Bir gün, Selin evinin arkasındaki küçük bahçeye ejder meyvesi ekmeye karar verdi. Uzun süre düşündü, tarımla ilgili kitapları inceledi ve meyvenin nasıl yetiştirileceğine dair birçok araştırma yaptı. Ejder meyvesi, tropik bir meyveydi; bu yüzden soğuğa karşı dayanıksız olduğunu biliyordu. Ama her şeye rağmen, bahçesinin köşesine birkaç fidandan yer ayırmıştı. Yavaşça, tek tek diktiği bu minik bitkileri büyük bir sevgiyle suladı ve onlara çok iyi baktı.

Mete ise her zaman olduğu gibi, işlerini halletmeye devam ediyordu. O, bu “ejder meyvesi” olayını başta fazla ciddiye almamıştı. “Buna ne gerek var?” diye düşünüyordu. “Zaten soğuklarda bu meyve ne kadar dayanabilir ki? Hem seninle uğraşacak ne zamanım var?” diyerek, Selin'in bahçesine pek ilgi göstermemişti. Ama Selin, her gün sabırla bu bitkilerle ilgilenmeye devam etti.

Günler geçtikçe, ejder meyvesi fideleri büyüdü, ama bir akşam, bir soğuk hava dalgası köyü vurdu. Selin, bu soğuğun gelmeden önce bahçedeki bitkilerini örtmemişti. Ertesi gün, dışarı çıktığında, ejder meyvesi bitkilerinin neredeyse tamamının solmuş olduğunu gördü. İçinde bir hüzün, bir kırıklık hissetti. Hemen Mete’yi çağırdı.

Mete, işinin gücünün arasında Selin’in çığlığını duydu ve hızla bahçeye gitti. Gözleri, çiçekleri koruyan, onları sabırla büyütmeye çalışan o kadının hüzünlü halini gördüğünde, yumuşadı. Fakat, mantığı bir mühendis olarak hemen devreye girdi. “Selin, bu bitkiler bu kadar soğuğa nasıl dayanabilir ki? Hem bu tarz meyveler tropik iklimlerde yetişiyor, burada daha dayanıklı olmaları beklenemez.”

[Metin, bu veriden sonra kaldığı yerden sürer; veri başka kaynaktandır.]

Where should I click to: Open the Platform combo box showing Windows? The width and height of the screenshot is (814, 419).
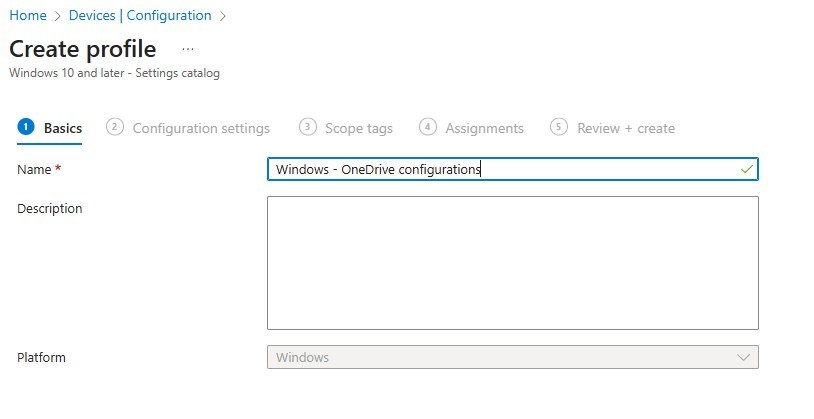[500, 357]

Selin başını eğdi ve Mete’nin bakışlarında yorgunluk ve belki biraz da umutsuzluk hissetti. Ama o an, tam o an, Mete bir adım daha attı. Selin’e, yavaşça yaklaşarak, bu kez çözüm odaklı yaklaşmaya başladı: “Hadi gel, seninle birlikte bahçedeki diğer bitkiler gibi, bu ejder meyvelerini de sıcak tutmak için bir sistem kuralım. Belki yılın bazı zamanlarında, onları örtüyle koruyabiliriz. Hem başka bir şey de denemeliyiz; sıcaklık dalgaları geldiğinde, onlara daha dayanıklı hale gelmeleri için özel bakım yapalım.”

Bir Çözüm Ortaya Çıkıyor

Selin, o an Mete’nin yaklaşımında farklı bir şeyler hissetti. Eskiden bir sorun ortaya çıktığında, Mete’nin çözüm odaklı yaklaşımı, bazen biraz soğuk ve duygusuz gelirdi. Ama o gün, işin içine biraz da Selin’in hislerini kattı ve birlikte çözüm arayışına girdiler. Selin, ejder meyvesinin aslında soğukla mücadele etmesini sağlamak için bazı yöntemler öğrenmişti. Her ikisi de, bitkilerini nasıl koruyacaklarına dair birkaç strateji geliştirdiler. Bu, sadece bir bahçeyi kurtarma çabası değil, aynı zamanda iki kişinin, farklı bakış açılarıyla birbirine yakınlaşma anıydı.

O akşam, birlikte ejder meyvesinin etrafına yeni saksılar yerleştirdiler ve onları daha dayanıklı kılmak için bahçeye özel sıcak hava sistemi kurdular. Selin gözlerinde umut, Mete ise yüzünde bir gülümsemeyle bir şeyleri başarmış olmanın huzuruyla mutlu oldular.

Soğuklar, Bazen İlişkilerde de Yüzümüzü Dondurur

Bugün, bu anıyı anlatıyorum çünkü bazen hayat, soğuklar ve zorluklarla karşımıza çıkar. Tıpkı ejder meyvesi gibi, biz de soğuk havalarda kırılabiliriz. Ama bazen, sevgiyle yaklaşmak, hem doğaya hem de birbirimize, birbirimizin farklı bakış açılarını anlayarak çözüm odaklı bir yaklaşım sergilemek, soğukları yenecek en güçlü silahımız olabilir. Her ikimizin de güçlü yönlerini birleştirerek, doğadaki bu narin meyveyi hayata döndürdük. Belki siz de, zaman zaman soğukların sizi dondurmasına izin vermemek için farklı çözümler arıyorsunuzdur.

Siz ne düşünüyorsunuz? Ejder meyvesi gibi bizler de zorluklarla karşılaştığımızda nasıl çözüm yolları bulabiliriz? Hangi bakış açıları bu yolda bize yardımcı olabilir? Yorumlarınızı sabırsızlıkla bekliyorum!